Review

Data mining is fashionable nowaydays (or is it already "was"?). Yet I did not know much about it. I felt left out from most of these fascinating coffee break conversations. This had to stop. This often cited article seemed like a good start. I was not disappointed. Thus, today's recommendation: if you want to understand something about association rules, read it!

The paper takes a good start by motivating the need for association rules through examples involving sausages, mustard and bagels. For instance, an association rule may tell me that 40% of the customers who bought sausages and bagels also bought mustard. Then, it presents a formal model for representing these rules and explains how to discover them from a given database. There are two parts to the discovery process. The first and most difficult consists in extracting so-called "large itemsets", i.e., (roughly) collections of facts that, often enough, are found together in one transaction.

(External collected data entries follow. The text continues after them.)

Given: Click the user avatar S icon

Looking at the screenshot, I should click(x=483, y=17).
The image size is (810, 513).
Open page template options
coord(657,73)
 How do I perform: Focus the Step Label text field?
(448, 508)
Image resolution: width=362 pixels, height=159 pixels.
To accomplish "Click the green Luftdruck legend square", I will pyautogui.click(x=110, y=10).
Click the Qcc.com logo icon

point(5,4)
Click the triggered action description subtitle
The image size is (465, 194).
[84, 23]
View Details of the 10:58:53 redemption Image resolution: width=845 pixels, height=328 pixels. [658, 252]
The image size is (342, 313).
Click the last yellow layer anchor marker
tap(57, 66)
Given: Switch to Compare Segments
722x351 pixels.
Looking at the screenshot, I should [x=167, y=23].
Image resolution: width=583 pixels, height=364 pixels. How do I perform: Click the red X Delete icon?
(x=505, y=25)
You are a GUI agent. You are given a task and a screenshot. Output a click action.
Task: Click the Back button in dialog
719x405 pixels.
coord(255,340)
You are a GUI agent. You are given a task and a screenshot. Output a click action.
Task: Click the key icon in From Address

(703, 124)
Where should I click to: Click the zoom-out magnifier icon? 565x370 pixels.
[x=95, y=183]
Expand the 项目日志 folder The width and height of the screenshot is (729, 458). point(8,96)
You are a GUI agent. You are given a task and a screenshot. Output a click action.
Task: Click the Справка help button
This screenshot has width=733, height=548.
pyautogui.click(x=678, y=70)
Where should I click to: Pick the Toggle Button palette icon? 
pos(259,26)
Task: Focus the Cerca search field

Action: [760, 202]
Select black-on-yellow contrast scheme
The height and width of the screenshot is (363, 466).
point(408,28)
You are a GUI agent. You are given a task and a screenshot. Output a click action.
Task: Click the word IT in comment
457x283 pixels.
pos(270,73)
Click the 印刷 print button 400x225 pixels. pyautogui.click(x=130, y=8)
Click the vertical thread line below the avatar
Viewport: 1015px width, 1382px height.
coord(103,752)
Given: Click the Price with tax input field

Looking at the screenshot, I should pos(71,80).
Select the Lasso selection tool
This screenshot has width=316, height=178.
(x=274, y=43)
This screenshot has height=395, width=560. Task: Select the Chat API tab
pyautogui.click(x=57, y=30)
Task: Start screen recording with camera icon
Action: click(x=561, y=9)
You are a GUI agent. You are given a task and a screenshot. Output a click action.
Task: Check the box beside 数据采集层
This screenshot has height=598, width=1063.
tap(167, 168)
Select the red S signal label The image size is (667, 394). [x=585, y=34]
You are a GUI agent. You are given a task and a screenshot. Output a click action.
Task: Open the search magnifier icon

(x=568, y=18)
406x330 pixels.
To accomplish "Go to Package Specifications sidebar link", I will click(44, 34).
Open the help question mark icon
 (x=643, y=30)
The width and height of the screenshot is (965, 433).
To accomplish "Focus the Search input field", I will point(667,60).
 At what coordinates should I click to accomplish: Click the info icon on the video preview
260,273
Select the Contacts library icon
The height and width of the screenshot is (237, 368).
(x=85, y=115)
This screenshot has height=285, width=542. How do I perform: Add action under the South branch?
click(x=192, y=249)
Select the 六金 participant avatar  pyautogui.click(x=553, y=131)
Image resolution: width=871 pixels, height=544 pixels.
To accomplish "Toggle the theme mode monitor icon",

The second part splits these sets so as to obtain rules with one or more antecedent facts (e.g., sausages and bagels) and one consequent fact (e.g., mustard), as well as their support in the database (e.g., 40%). Now, the most difficult part being the generation of large itemsets, the remainder of the paper is devoted to finding appropriate solutions to this problem. But I am afraid this is the end of my review and that you will have to read the paper to know more. I recommend that you do so, you'll find non trivial answers very neatly explained. But I have to rush now, need to read something about "portals".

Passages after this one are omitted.